Dopo La Caduta è uno dei drammi più controversi (e meno apprezzati) di Arthur Miller in cui un intellettuale riflette sul fallimento del proprio matrimonio e del suicidio della propria ex-moglie (i riferimenti alla sua vita con Marilyn Monroe sono fin troppo evidenti). Perché mi è venuto in mente la mattina del 26 giugno, mentre in Spagna stanno iniziando le operazioni di voto, nelle capitali europee si succedono concitate riunioni tra Capi di Stato e Capi di Governo, la finanza e le banche attendono con ansia la riapertura dei mercati lunedì 27 giugno, in Gran Bretagna si firmano petizioni per un nuovo referendum nella speranza che fornisca risultati opposti a quello del 23 giugno?
Il vecchio play del 1964 messo in scena da Elia Kazan mi è tornato alla mente perché l’Europa ha oggi, come non mai, l’esigenza su una riflessione su dove vuole andare nelle circostanze del secondo decennio del ventunesimo secolo, molto differenti da quelle in cui nel 1944, Eugenio Colorni, Altiero Spinelli ed Ernesto Rossi hanno scritto, nel confino di Ventotene, il Manifesto per un’Europa federale come obiettivo per superare le guerre che avevano insanguinato il Continente vecchio.

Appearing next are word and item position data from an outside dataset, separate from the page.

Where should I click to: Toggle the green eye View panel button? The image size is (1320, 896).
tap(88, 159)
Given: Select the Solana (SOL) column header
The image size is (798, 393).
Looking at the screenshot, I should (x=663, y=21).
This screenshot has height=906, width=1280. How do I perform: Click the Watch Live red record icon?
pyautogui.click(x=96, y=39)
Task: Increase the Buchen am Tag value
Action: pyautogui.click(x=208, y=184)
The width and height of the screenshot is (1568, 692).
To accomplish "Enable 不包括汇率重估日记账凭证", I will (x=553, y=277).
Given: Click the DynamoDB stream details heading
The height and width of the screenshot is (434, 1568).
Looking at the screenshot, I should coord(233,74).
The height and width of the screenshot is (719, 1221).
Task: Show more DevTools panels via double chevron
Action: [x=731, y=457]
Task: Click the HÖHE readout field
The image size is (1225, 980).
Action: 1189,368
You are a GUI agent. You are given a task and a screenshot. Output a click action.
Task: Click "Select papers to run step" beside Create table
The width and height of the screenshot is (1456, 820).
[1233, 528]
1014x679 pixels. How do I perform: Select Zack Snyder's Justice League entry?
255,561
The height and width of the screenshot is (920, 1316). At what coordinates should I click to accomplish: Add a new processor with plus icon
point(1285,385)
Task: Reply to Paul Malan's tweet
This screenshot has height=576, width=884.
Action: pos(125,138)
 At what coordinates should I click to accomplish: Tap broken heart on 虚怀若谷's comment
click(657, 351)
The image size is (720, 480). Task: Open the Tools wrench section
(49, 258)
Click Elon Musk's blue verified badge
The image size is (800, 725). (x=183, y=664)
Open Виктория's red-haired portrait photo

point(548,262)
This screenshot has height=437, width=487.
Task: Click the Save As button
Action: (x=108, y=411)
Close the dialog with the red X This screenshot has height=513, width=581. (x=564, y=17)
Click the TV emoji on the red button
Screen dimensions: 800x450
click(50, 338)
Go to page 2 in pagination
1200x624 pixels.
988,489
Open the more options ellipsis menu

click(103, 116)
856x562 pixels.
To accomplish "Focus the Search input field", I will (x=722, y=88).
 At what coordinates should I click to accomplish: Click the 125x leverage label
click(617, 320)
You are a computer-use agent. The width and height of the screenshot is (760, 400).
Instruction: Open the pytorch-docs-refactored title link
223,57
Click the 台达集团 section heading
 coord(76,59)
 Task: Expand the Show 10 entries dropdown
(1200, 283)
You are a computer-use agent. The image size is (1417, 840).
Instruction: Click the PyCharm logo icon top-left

Tra Brexit, possibile Grexit, tracollo dei partiti tradizionali, crescita dei movimenti non convenzionali, quella che un tempo veniva chiamata la classe dirigente europea non dirige più nulla. Anche se eletta dal popolo sovrano, a essa lo stesso popolo sovrano che l’ha votata risponde con rabbia e frustrazione. Anche se vuole andare avanti verso un’unione ever closer, come delineato nei trattati ratificati dai 38 Parlamenti (solo il Belgio ne ha sette) dei 28 Stati membri, non sa come farlo.
Dopo aver promesso, sedici anni fa, l’area economica “più dinamica e più prospera dell’economia mondiale” ha perso negli ultimi otto anni il 20% circa del Pil, è minacciata da una stagnazione secolare, assediata da milioni di migranti, posta a rischio da un terrorismo ormai capillare, alle prese di con diseguaglianze ed esclusioni sociali sempre più gravi. È, quindi, in una situazione non sostenibile. Non può neanche tornare indietro perché si è avviluppata in una rete di lacci, nodi e catene (i cosiddetti acquis communautaires) sempre più contorta, oltre che sempre più stretta. Per queste ragioni, c’è uno scollamento sempre più grave tra la classe dirigente e una proporzione crescente della popolazione europea.
Se l’Unione europea vuole sopravvivere (evitando un progressivo sgretolamento) deve mutare obiettivi (i soli e i veri elementi di coesione) e assetto istituzionale. Alle generazioni che oggi hanno quaranta o anche cinquanta anni, l’utopia di Colorni, Spinelli e Rossi e le iniziative di Monnet, Adenauer, Schumann, De Gasperi per dare a esse corpo, non significano nulla. Mordono invece la disoccupazione, l’angoscia per il presente e il futuro di se stessi e dei propri figli, la fine dell’ascensore sociale, l’insicurezza personale, un’immigrazione in continua crescita (a ragione di inarrestabili pressioni demografiche). E via discorrendo.
Dopo la caduta (la Brexit e i successi elettorali dei movimenti antisistemici, populistici, euroscettici e anti-europei), gli Stati europei devono trovare una nuova base di obiettivi comuni e di consenso che guardi ai problemi di oggi (non a quelli di settanta anni fa) e alle prospettive delle nuove generazioni.
Potrebbe essere una serie di accordi intergovernativi sui temi indicati in precedenza, tra gruppi di Stati oggi aderenti all’Ue, quindi a geometria variabile. Un’Ue profondamente riformata nel suo quadro istituzionale potrebbe fare da cornice a tali accordi intergovernativi e assicurarne l’attuazione. Indubbiamente – non facciamoci illusioni – il Paese che meglio ha retto alla crisi e ha maggiore potenziale economico (la Repubblica Federale Tedesca) avrebbe maggiori responsabilità di altri e ne assumerebbe la leadership.
Non facciamoci, però, illusioni. La Germania di oggi ha, nel consesso europeo, un ruolo e un dilemma analogo a quello della Germania di Bismarck: da un lato, è tanto grande che ogni sua mossa si riverbera su tutto il consesso, da un altro, non è abbastanza grande da prendersi carico, da sola, di tutti i problemi europei.